A total number of 70 rats were separated into seven groups, each made up of a maximum of ten rats: Group 1 normal rats were given a standard diet, Group 2 normal rats were given PPE 200mg/kg per day over the course of 12 weeks ¹², and Group 3 normal rats were given L-carnitine 100 mg/kg per day over the course of 12 weeks ²⁴; Group (4) diabetic control (rats were given a high-fat diet to induce hyperlipidemia, and rats were given STZ to induce T2DM; Group (5) diabetic rats received PPE 200mg/kg orally every day for 12 weeks ¹²; Group (6) diabetic rats, which  received L-carnitine 100 mg/kg orally every day for 12 weeks ²⁴; and Group (7) diabetic rats, which received PPE 200mg/kg and L-carnitine 100mg/kg orally every day for 12 weeks, respectively.

Methods   

Measurement of Body Weight

After a 12-week experiment, the weights for each rats in each group were recorded

Preparing Blood 

After a 12-week treatment period, rats were fasted for 8 hours in preparation for blood serum analysis. Before taking blood samples from the orbital venous plexus, the rats were sedated with diethyl ether. For 10 minutes, blood serum was centrifuged at 2000 rpm while being chilled to measure the amounts of several biochemical markers..

Blood Parameter Analysis

Serum glucose was performed using a kit purchased from human Diagnostics in Cairo City High density lipoprotein (HDL), and Low density lipoprotein (LDL) levels were assessed enzymatically using a kit purchased from human diagnostics, Cairo City, Egypt, in accordance with the method described by Burtis²⁵.

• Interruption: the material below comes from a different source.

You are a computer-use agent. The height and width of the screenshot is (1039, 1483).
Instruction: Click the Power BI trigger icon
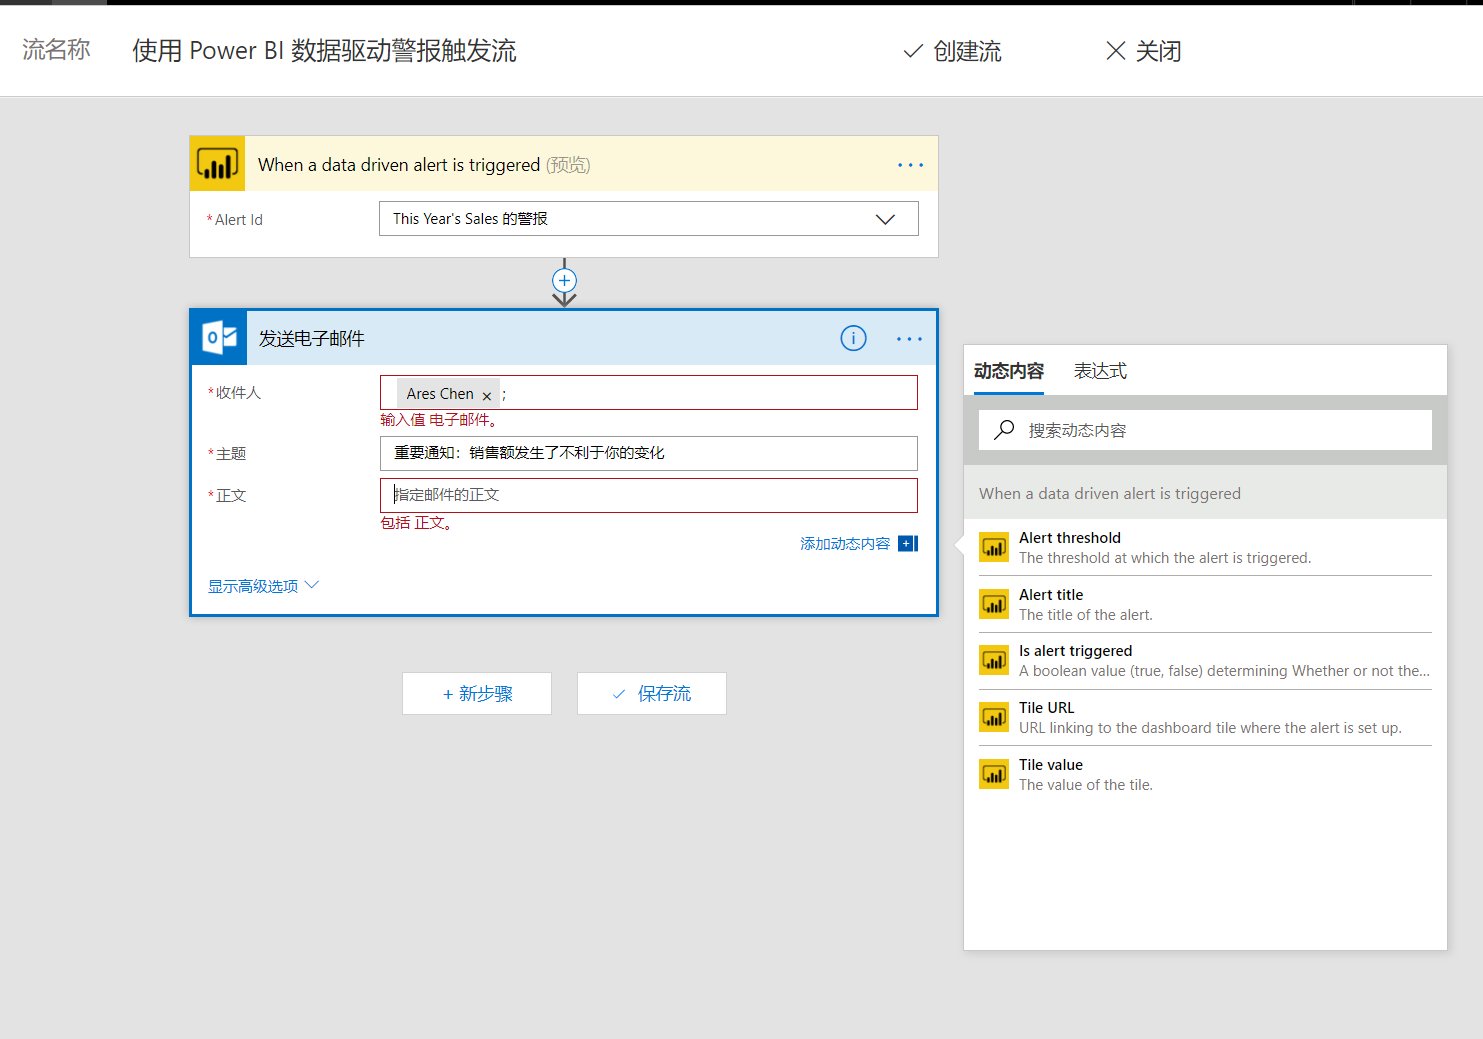[x=217, y=164]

Tissue samples: Following scarification, the rats’ livers were instantly removed and cooled saline washed. Each slice of the ten liver from each group was homogenized individually with cooled glass-Teflon porter-Elvheim to estimate total Superoxide dismutase (SOD) , catalase (CAT), malondialdehyde (MDA)and nuclear factor erythroid related factor 2  (Nrf2) activity.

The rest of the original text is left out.